In subcategories where the market size is too small, the capital required to scale is too large, or the improvement relative to incumbent models is too marginal, we expect there to be a significant shakeout in 2015 as VC investment in on-demand services slows down and startups with no discernable path to profitability sell or go out of business.

The rise of visual commerce

The web is an increasingly visual experience, and it’s no secret that companies have capitalized on this trend by using photo rich content to attract large user bases. Pinterest is perhaps the poster child of this movement, having amassed 60-70 million users that are now being monetized through the use of promoted pins. Similarly, e-commerce companies such as Zulily have learned that high-quality photos consistently boost conversion rates.
On mobile, photos are even more important given small screen sizes, and contextual commerce companies large and small are increasingly using photos not just to acquire users but to monetize them.
According to a Pew Research Center survey conducted last year, 18 percent of smartphone users were using Instagram and 9 percent were using Snapchat as of October 2013. And just as Pinterest did on the web, these apps are creating new forms of visual advertising to capitalize on their user traffic.
Instagram launched video ads in October, letting brands directly target users in their feeds rather than relying on traffic to their corporate accounts, and expectations are that the service will introduce commercial transaction capabilities. Similarly, Snapchat released its first “snapvertisements,” which are interspersed in a user’s story feed and disappear forever after a single viewing just like ordinary messages.
We expect the trend toward visual commerce to expand as Facebook and Twitter build infrastructure to support transactions and other m-commerce startups increasingly rely on photos and videos to attract and monetize users.
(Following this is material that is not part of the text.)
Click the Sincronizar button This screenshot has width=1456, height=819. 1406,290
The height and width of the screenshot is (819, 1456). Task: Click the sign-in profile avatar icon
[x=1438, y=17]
The proliferation of “specialty” app-based services

In the same way that offline commerce has seen the rise of specialty retail, the App-Based Services category is also experiencing a proliferation of startups targeting niche markets, with the potential to expand into larger platforms.
Given the constraints imposed by mobile, it has become increasingly clear that App-Based Service startups are better off doing a great job meeting one need rather than trying to do a good job meeting many needs. We see this pattern in mobile health, where Glow and Ovuline have amassed highly engaged female user bases with initial products focused entirely on personalized fertility tracking and pregnancy support, and in personal finance, where apps like ActiveHours and MileIQ have achieved impressive app store rankings despite targeting narrow initial use cases in payday loans and business mileage tax deductions, respectively.
Going into 2015, we expect the trend toward specialization to expand into many other app-based service subcategories.
Annual m-commerce investment activity has risen more than 10x over the last few years. Every quarter, entirely new subcategories of mobile-enabled services are emerging, and we expect the momentum to continue in 2015 as VCs invest behind trends such as visual commerce and specialized app-based services. At the same time, in crowded categories like on-demand services, we predict that competition and heavy capital requirements will force consolidation over time, with players that have established positive contribution margins and favorable customer acquisition economics emerging as winners.